A simple library that runs queries on redshift!

Project description

redshift-query

image image image

Introduction

This is a very simple library that gets credentials of a cluster via redshift.GetClusterCredentials API call and then makes a connection to the cluster and runs the provided SQL statements, once done it will close the connection and return the results.

This is useful for when you want to run queries in CLIs or based on events for example on AWS Lambdas, or on a regular basis on AWS Glue Python Shell jobs.

Usage

While redshift_query could be used as a library it or it's own standalone script.

It requires the following parameters supplied either as environmental variables or keys in the parameters dict passed to the function:

  • DB_NAME: The database name. You can also provide this via db_name parameter to the function.
  • DB_USER: The user to request credentials from. You can optionally provide this via db_user parameter to the function.
  • CLUSTER_HOST: The host name of the redshift cluster. You can optionally provide this via cluster_host parameter to the function.
  • CLUSTER_ID: The id of the cluster. You can optionally provide this via cluster_id parameter to the function.
  • SQL_STATEMENTS: The SQL statements to run. You can optionally provide this via sql_statements parameter to the function. This parameter is going to be formatted(via string.format) with the event object that is passed to it. This way you can have the SQL statement to be based of the event that's passed to your function, which is useful for when you have a Lambda and it is called by an event source(S3 for example).
  • REDSHIFT_QUERY_LOG_LEVEL: By default set to ERROR, which logs nothing.

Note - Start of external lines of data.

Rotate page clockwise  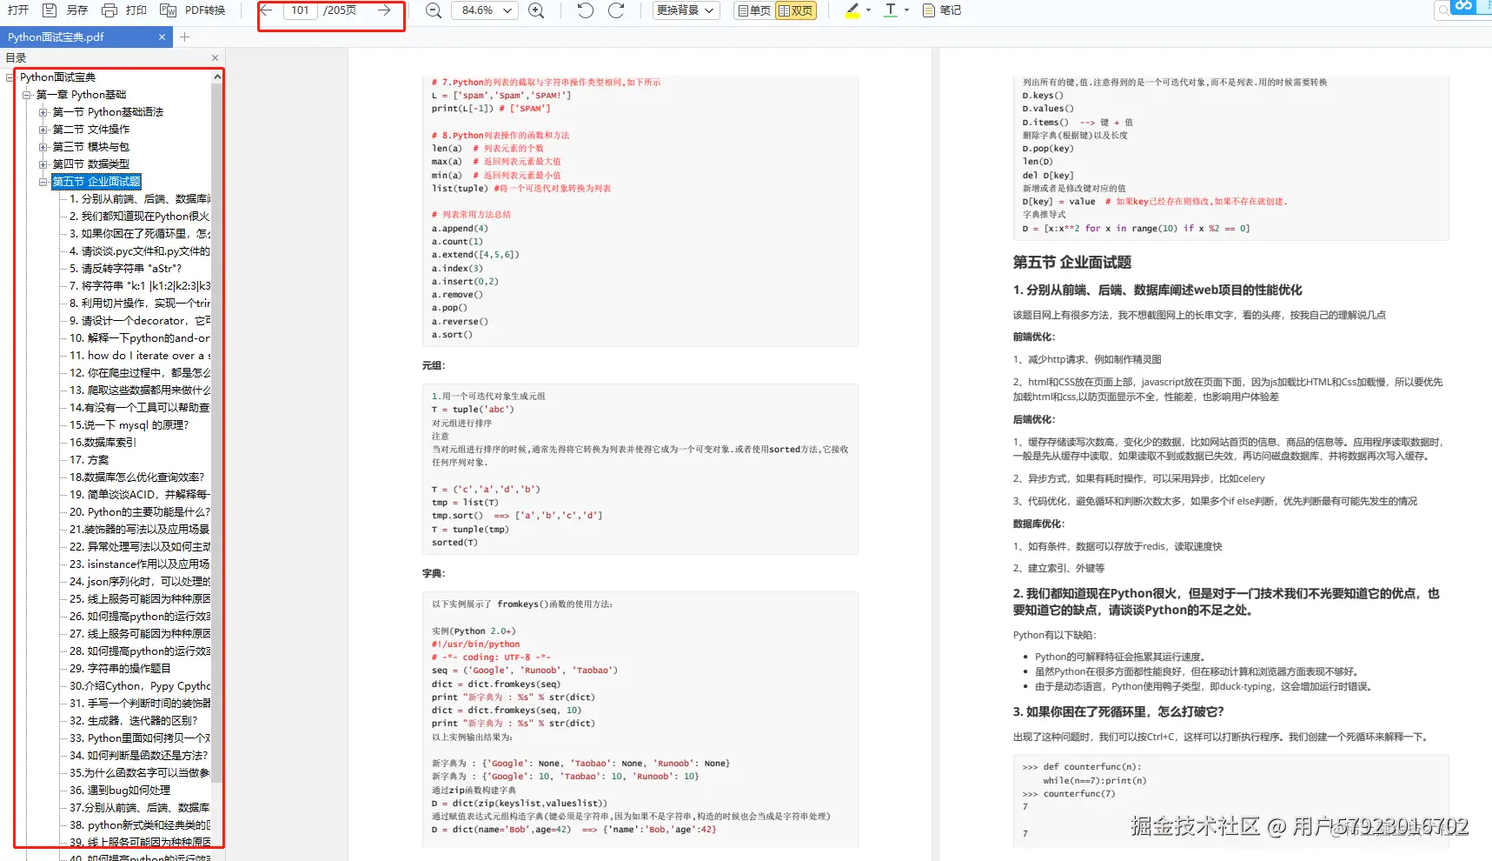pos(616,10)
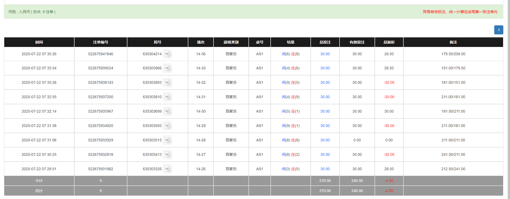Click the 有效投注 column header
510x199 pixels.
(357, 42)
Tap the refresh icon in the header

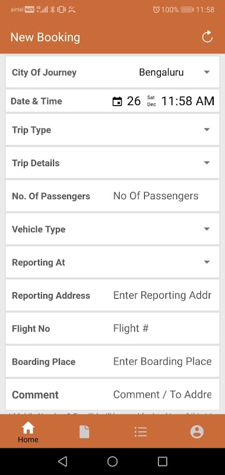point(207,37)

Normally errors are not logged and bubbled up instead so they crash the script. If set to INFO, it will log the result of queries and if set to DEBUG it will log every thing that happens which is good for debugging why it is stuck.

Deploying it via a glue job

You can use the redshift-query-glue-job application from AWS Serverless Application Repository.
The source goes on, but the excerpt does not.